The expected output is the line with "Task: Toggle Italic formatting" followed by every remaining line of the entries, all repeated exactly.

= = = =

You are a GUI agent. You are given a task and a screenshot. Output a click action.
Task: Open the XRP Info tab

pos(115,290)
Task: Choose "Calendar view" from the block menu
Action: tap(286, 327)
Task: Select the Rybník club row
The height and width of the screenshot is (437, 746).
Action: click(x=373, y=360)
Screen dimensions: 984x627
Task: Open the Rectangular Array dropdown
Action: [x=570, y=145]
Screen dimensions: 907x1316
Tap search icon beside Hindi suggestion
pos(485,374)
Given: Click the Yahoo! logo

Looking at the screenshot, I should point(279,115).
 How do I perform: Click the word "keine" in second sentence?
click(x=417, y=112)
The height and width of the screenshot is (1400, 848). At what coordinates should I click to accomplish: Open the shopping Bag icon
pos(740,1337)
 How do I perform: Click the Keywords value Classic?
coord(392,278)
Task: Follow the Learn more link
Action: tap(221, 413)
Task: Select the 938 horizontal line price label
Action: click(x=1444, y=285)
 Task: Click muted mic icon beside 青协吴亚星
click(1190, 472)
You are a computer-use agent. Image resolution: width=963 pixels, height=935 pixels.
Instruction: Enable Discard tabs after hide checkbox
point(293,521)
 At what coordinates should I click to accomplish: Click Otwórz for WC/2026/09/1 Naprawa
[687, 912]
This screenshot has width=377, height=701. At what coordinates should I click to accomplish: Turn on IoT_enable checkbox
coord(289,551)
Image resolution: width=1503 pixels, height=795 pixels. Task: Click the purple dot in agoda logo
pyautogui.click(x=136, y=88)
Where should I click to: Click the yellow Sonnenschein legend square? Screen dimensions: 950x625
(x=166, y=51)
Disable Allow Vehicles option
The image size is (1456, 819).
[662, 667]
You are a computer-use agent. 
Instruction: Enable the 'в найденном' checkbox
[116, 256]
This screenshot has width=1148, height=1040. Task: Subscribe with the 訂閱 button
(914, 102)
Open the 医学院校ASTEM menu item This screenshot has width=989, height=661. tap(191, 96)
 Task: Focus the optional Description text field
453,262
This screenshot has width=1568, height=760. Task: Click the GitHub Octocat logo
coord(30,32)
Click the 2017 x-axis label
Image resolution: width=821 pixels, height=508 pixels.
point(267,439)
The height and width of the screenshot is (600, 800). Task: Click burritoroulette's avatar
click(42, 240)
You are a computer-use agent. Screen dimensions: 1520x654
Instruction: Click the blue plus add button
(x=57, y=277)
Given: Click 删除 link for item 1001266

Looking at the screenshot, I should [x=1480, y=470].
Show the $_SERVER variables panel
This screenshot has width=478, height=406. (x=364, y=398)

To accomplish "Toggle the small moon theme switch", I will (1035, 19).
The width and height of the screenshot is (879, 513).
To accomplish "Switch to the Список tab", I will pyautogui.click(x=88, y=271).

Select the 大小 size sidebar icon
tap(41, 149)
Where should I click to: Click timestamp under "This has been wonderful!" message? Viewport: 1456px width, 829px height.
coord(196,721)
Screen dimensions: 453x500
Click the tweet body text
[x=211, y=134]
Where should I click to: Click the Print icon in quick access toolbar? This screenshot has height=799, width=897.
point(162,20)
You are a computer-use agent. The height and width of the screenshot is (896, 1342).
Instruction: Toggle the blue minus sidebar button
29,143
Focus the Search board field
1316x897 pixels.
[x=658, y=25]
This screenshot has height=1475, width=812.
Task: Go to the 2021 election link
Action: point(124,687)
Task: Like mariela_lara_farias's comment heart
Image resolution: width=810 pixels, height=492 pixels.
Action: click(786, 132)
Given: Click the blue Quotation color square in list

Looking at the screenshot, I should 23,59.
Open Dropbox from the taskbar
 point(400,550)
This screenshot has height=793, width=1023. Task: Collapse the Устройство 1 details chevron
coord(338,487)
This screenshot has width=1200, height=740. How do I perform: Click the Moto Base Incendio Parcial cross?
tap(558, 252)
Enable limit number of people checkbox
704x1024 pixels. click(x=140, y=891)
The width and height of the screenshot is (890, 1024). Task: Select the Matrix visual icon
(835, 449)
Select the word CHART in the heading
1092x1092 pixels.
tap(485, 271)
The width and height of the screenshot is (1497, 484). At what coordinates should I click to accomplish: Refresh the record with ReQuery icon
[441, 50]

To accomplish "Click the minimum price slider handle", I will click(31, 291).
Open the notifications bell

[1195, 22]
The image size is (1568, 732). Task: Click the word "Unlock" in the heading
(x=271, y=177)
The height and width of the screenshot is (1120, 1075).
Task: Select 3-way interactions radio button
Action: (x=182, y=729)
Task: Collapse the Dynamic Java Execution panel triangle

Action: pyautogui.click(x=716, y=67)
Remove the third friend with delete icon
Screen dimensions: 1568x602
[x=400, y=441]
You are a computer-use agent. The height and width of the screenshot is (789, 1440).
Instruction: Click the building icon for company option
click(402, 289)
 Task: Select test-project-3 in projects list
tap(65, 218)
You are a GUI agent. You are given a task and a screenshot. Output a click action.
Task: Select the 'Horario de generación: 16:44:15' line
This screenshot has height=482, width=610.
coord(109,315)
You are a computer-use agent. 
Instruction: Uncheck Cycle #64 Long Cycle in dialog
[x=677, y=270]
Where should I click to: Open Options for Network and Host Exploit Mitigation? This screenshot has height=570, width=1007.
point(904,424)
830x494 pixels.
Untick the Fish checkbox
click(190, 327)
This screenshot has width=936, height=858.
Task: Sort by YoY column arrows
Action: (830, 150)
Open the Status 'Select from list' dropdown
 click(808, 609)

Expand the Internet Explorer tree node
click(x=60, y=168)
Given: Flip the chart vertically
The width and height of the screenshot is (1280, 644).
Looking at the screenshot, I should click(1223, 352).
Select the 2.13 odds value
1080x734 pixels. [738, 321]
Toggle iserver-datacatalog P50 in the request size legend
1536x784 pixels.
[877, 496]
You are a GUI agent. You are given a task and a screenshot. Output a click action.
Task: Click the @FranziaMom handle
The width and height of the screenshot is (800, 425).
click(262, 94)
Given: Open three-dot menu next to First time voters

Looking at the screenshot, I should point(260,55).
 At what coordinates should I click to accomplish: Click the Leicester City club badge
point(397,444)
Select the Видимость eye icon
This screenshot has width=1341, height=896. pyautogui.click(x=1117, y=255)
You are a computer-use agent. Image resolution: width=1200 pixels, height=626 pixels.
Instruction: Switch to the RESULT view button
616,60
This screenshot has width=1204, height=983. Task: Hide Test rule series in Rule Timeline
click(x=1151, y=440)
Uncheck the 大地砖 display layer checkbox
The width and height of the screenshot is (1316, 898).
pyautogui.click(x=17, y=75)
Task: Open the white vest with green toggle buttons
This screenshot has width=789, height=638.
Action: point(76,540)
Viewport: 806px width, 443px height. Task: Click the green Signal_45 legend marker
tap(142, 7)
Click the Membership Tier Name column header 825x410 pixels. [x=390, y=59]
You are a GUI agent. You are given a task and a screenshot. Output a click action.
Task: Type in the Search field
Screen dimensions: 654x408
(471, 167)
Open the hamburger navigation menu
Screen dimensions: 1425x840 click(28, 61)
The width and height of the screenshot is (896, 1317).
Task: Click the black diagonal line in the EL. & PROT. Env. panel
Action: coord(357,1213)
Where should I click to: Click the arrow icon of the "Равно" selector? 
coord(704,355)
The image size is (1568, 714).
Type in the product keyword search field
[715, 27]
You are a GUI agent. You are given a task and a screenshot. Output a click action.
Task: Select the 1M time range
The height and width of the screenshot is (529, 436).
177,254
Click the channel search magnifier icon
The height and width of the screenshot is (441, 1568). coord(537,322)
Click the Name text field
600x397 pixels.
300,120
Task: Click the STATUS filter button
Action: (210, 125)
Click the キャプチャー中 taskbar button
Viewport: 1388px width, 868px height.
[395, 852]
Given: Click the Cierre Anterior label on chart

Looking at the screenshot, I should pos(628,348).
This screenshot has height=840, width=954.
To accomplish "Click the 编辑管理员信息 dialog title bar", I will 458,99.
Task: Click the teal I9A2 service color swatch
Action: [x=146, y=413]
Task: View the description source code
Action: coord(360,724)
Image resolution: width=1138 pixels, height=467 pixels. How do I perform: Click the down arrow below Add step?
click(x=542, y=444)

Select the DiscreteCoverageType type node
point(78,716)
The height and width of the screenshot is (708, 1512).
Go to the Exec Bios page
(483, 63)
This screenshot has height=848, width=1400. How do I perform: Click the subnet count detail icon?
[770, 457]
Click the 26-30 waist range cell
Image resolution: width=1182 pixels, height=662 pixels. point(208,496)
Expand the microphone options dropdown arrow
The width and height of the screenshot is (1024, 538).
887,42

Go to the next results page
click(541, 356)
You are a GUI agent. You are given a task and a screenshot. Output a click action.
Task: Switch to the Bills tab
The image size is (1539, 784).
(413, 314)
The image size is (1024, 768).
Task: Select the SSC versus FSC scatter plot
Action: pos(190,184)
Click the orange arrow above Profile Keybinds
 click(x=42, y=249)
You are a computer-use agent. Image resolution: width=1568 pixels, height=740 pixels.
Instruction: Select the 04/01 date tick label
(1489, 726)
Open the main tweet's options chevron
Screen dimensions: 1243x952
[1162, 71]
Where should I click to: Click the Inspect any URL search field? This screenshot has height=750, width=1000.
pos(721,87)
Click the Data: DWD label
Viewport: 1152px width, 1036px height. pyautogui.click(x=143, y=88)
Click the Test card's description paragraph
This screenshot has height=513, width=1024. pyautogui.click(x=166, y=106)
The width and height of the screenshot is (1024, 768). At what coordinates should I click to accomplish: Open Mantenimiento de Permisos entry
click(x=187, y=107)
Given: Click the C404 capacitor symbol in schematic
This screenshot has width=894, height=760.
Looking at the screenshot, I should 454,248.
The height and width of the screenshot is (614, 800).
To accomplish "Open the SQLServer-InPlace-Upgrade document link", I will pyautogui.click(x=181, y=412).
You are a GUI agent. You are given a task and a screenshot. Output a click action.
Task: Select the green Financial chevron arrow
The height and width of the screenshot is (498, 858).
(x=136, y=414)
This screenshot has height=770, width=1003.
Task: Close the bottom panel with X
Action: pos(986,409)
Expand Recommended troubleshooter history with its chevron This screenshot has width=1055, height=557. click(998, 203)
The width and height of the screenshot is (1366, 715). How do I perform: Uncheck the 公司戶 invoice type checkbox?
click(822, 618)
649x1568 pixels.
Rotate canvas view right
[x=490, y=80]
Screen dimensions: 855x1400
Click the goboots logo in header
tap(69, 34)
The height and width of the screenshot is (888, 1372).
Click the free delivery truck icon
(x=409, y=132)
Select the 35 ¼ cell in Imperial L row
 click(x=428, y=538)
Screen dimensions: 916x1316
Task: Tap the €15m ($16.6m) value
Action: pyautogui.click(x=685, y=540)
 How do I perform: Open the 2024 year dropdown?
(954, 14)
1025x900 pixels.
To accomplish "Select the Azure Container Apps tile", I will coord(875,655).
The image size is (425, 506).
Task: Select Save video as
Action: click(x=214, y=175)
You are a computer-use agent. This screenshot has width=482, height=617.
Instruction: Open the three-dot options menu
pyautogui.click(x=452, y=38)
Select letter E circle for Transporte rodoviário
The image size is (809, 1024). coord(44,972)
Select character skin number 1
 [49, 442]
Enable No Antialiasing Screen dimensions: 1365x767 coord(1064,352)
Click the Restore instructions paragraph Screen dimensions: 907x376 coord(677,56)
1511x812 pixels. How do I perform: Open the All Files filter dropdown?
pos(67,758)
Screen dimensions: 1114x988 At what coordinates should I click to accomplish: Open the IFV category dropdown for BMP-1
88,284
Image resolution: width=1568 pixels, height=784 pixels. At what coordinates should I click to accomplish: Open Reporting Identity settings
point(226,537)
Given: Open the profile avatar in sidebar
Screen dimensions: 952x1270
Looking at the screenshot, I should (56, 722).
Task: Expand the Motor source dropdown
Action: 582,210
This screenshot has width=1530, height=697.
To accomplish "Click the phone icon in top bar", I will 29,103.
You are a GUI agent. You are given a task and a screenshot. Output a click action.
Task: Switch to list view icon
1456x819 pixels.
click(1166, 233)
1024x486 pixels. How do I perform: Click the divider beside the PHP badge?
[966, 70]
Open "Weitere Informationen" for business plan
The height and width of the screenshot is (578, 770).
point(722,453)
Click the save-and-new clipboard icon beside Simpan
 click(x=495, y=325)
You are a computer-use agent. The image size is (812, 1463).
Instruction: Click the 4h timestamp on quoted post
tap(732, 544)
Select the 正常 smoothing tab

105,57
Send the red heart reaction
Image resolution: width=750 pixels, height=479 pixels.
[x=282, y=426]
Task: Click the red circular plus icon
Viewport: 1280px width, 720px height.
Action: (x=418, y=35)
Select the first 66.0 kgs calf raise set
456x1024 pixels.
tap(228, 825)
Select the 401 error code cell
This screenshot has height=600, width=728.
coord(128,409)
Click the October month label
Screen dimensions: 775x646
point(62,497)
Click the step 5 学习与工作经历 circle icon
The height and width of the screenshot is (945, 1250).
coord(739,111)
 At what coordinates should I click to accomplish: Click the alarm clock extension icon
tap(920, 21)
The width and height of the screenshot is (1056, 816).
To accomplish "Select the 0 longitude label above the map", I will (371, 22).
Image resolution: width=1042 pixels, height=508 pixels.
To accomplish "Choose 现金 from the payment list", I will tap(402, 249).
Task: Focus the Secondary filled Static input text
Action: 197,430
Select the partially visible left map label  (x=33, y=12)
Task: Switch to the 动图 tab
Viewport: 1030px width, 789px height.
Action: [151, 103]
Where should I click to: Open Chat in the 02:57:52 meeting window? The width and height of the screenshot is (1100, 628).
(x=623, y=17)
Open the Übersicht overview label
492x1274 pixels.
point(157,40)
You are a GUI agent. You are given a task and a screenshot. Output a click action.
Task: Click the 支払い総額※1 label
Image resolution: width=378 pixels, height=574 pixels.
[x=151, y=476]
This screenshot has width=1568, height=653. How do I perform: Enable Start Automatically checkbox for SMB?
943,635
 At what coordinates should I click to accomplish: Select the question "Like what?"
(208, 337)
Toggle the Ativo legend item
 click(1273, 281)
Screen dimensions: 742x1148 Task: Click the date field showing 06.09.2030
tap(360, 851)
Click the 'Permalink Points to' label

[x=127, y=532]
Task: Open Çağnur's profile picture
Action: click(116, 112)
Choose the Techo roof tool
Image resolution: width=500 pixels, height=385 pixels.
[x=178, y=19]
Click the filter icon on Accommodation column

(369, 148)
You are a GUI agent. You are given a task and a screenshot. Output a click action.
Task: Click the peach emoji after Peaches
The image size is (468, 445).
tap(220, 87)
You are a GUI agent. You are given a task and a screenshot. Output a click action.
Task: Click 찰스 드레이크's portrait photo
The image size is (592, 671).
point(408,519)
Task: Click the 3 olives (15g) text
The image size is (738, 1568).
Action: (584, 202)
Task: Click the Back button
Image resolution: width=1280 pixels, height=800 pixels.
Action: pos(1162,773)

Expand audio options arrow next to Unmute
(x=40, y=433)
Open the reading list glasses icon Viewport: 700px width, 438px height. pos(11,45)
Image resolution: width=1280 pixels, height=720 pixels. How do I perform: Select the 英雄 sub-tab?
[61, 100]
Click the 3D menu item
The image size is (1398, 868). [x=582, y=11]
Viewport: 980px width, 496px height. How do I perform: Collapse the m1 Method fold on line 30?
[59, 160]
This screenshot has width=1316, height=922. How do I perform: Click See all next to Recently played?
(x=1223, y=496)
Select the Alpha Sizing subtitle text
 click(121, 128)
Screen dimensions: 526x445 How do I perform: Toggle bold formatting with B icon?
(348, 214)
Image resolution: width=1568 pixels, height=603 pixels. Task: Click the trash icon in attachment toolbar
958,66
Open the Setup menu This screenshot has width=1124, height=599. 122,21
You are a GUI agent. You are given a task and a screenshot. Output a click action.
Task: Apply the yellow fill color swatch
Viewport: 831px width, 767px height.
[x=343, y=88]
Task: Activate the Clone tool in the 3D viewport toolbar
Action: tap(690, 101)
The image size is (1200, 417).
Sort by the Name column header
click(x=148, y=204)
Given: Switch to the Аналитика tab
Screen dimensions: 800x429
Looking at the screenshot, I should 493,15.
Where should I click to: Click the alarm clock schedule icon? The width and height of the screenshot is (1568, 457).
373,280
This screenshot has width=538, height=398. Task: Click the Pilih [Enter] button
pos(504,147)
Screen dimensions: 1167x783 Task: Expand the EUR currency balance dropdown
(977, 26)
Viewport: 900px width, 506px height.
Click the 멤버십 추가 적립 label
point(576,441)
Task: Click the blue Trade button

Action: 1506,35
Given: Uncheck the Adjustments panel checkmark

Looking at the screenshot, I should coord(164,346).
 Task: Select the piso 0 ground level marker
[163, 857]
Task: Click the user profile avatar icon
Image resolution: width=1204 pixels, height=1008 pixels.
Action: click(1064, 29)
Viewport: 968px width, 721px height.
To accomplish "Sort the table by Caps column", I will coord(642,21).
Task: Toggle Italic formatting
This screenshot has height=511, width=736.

= = = =

> RESPONSE BELOW
Task: Toggle Italic formatting
This screenshot has height=511, width=736.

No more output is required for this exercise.